**Dataset entries**
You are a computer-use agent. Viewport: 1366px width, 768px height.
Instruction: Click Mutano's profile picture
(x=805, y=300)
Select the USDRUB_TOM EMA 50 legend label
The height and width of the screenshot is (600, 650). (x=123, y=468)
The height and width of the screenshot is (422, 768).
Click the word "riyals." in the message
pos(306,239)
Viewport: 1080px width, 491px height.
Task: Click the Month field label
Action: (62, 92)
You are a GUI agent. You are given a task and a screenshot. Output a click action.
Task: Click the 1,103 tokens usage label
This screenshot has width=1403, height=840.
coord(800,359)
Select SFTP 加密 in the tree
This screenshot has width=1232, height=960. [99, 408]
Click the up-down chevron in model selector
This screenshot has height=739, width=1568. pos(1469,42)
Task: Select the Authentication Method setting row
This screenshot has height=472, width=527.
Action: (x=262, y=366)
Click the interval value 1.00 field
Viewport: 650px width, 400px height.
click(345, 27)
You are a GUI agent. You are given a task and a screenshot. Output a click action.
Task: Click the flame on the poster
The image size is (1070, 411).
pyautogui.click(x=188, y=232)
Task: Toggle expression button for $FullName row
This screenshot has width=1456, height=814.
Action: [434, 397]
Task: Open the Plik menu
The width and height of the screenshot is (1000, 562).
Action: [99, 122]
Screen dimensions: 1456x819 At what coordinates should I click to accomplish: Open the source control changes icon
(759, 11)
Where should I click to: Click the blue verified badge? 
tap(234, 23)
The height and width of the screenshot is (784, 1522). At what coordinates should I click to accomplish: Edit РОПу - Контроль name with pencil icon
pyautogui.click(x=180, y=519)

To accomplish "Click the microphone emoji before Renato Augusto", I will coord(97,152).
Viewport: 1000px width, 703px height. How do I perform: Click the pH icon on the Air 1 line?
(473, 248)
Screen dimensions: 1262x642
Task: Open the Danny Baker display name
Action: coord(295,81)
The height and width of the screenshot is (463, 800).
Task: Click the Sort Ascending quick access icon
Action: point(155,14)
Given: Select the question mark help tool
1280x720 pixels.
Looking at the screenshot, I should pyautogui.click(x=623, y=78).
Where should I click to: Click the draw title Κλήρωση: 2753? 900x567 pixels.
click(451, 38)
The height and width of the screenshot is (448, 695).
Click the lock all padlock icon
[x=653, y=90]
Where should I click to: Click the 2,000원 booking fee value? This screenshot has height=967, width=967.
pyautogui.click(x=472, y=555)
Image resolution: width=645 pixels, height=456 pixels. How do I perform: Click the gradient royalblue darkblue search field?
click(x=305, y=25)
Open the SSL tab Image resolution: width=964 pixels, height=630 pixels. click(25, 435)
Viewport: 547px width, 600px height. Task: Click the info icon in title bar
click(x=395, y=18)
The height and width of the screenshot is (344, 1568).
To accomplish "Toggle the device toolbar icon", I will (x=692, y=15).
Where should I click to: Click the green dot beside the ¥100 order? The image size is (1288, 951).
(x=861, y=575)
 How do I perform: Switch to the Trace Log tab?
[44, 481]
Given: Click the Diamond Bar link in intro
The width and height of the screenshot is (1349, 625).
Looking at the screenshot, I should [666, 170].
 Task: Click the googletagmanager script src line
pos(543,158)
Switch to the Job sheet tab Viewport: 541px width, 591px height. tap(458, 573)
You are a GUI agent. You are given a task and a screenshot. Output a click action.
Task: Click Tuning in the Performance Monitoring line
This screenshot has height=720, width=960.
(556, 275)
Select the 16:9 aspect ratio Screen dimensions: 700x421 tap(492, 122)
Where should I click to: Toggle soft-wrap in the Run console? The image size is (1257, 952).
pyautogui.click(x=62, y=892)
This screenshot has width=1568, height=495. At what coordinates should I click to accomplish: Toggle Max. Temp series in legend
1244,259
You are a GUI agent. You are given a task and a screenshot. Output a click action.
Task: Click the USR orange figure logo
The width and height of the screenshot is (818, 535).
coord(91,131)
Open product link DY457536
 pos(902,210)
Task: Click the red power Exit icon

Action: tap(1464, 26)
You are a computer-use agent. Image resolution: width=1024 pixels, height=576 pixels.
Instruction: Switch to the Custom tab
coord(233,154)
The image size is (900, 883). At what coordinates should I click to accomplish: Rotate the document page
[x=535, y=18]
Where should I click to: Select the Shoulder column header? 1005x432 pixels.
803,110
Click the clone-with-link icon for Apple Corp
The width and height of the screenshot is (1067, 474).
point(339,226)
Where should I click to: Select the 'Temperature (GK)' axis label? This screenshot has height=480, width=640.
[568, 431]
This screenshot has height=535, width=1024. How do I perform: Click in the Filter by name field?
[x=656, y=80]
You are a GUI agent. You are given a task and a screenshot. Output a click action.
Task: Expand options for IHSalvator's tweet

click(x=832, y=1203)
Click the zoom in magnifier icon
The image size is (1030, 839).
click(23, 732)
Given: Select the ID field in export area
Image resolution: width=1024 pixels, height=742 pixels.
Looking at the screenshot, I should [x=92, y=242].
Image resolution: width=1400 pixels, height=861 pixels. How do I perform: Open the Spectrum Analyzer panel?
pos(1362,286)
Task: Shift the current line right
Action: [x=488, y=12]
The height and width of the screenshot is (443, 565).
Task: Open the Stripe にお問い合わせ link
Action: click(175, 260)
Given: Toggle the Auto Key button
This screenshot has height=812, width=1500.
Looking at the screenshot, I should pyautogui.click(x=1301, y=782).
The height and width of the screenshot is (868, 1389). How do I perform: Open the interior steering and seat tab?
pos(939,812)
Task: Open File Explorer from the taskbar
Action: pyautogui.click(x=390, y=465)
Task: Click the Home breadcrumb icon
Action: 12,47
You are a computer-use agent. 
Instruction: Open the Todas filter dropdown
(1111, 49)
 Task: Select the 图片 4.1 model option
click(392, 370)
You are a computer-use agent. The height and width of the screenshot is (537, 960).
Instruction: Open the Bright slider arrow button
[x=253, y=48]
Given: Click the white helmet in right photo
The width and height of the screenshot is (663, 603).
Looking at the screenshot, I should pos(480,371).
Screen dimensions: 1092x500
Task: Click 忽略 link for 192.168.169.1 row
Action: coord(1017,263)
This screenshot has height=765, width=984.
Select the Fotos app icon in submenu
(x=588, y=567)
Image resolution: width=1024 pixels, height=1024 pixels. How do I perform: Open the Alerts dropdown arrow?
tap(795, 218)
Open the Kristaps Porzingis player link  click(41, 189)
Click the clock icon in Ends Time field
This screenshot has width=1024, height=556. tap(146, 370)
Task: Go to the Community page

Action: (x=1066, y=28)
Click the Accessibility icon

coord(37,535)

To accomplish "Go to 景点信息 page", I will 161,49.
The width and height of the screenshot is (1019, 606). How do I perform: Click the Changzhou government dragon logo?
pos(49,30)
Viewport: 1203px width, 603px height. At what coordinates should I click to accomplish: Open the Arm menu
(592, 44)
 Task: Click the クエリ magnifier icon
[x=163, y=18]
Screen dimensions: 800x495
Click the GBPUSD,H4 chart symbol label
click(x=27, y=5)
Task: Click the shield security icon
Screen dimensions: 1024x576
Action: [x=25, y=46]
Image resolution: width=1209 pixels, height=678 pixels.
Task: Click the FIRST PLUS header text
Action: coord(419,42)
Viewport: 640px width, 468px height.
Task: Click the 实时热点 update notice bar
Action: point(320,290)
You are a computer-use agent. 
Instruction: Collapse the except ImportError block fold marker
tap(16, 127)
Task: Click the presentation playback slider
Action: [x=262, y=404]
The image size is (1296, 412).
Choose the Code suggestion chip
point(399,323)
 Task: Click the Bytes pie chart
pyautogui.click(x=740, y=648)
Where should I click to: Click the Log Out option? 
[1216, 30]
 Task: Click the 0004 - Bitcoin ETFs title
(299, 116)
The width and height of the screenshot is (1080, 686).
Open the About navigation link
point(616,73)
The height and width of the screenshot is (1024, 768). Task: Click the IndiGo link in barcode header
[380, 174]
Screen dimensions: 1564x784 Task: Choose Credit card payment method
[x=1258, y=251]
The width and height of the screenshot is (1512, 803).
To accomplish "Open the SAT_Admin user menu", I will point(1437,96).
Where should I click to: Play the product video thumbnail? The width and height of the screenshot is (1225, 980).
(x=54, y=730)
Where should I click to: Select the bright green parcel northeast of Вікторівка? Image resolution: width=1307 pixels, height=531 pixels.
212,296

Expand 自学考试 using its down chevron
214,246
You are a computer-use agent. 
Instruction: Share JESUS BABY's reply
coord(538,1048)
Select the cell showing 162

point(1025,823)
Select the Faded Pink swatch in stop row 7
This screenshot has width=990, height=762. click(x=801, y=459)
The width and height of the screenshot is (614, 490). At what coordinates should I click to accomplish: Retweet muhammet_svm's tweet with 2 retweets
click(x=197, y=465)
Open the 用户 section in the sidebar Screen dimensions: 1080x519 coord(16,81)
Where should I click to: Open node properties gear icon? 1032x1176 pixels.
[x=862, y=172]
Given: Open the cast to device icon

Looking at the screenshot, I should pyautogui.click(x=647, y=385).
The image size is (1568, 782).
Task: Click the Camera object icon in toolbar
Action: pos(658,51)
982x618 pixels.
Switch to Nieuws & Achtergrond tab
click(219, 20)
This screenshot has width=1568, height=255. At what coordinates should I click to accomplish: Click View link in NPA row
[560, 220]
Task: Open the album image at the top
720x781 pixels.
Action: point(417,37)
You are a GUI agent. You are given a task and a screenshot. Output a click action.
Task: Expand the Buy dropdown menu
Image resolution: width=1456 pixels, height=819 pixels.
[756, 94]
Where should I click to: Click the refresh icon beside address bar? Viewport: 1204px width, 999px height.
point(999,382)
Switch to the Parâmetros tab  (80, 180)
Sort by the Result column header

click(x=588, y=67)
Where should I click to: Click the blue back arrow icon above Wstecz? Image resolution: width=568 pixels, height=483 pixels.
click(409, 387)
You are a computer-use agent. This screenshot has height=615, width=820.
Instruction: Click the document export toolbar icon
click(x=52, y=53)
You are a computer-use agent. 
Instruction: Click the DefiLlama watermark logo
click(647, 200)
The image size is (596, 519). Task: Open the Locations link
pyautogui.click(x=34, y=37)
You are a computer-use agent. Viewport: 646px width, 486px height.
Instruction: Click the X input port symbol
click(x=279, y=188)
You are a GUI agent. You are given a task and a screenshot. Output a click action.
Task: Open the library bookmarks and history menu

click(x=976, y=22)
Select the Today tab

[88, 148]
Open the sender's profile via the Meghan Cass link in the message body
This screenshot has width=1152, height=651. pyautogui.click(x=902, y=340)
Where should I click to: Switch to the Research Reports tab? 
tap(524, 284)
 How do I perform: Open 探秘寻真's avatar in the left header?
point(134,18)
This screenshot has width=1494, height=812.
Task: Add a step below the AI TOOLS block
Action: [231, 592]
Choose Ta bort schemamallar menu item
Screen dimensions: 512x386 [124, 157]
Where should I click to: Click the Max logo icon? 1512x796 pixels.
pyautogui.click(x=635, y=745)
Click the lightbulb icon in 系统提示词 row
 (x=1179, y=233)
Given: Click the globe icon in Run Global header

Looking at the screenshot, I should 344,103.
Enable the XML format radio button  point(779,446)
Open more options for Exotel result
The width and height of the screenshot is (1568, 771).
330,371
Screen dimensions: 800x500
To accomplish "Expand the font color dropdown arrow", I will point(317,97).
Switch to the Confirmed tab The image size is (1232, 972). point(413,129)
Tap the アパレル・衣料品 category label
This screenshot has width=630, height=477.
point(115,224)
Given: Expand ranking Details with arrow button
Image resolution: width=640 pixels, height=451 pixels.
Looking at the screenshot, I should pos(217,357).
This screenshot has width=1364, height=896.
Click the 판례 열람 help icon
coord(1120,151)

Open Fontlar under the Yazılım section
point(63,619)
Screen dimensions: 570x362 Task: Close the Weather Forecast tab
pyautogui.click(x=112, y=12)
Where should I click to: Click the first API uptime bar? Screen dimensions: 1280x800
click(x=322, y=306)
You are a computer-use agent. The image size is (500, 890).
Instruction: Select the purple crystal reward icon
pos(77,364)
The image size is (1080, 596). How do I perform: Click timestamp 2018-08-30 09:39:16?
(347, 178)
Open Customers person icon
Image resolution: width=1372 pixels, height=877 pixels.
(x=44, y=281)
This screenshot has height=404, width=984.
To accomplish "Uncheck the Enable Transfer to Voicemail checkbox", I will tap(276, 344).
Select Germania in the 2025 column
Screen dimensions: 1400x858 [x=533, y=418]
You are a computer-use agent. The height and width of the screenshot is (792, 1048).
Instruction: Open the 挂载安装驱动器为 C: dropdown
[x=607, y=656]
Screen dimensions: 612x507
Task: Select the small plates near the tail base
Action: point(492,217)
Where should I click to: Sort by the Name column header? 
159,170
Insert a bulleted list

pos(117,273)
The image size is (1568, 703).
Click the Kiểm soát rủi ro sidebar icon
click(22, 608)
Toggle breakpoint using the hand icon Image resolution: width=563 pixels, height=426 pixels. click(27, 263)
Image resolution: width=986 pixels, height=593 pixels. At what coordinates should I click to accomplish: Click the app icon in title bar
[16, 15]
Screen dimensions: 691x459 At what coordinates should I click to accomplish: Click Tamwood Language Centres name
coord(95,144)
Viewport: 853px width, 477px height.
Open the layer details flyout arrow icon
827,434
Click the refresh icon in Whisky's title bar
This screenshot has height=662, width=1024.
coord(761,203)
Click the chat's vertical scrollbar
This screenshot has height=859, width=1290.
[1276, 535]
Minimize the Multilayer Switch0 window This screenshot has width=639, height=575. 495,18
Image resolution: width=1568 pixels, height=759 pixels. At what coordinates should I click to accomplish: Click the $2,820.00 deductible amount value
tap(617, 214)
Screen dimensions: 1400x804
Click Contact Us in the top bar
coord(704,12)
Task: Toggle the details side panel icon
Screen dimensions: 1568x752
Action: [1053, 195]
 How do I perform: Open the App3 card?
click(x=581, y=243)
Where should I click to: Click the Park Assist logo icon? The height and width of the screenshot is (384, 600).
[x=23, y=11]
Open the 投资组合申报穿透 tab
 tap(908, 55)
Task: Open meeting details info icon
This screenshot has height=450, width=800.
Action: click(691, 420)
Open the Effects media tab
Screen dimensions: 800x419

**Task objective**
Please report, as a bare number, how many lines of the data contain the word "will".

**Result**
6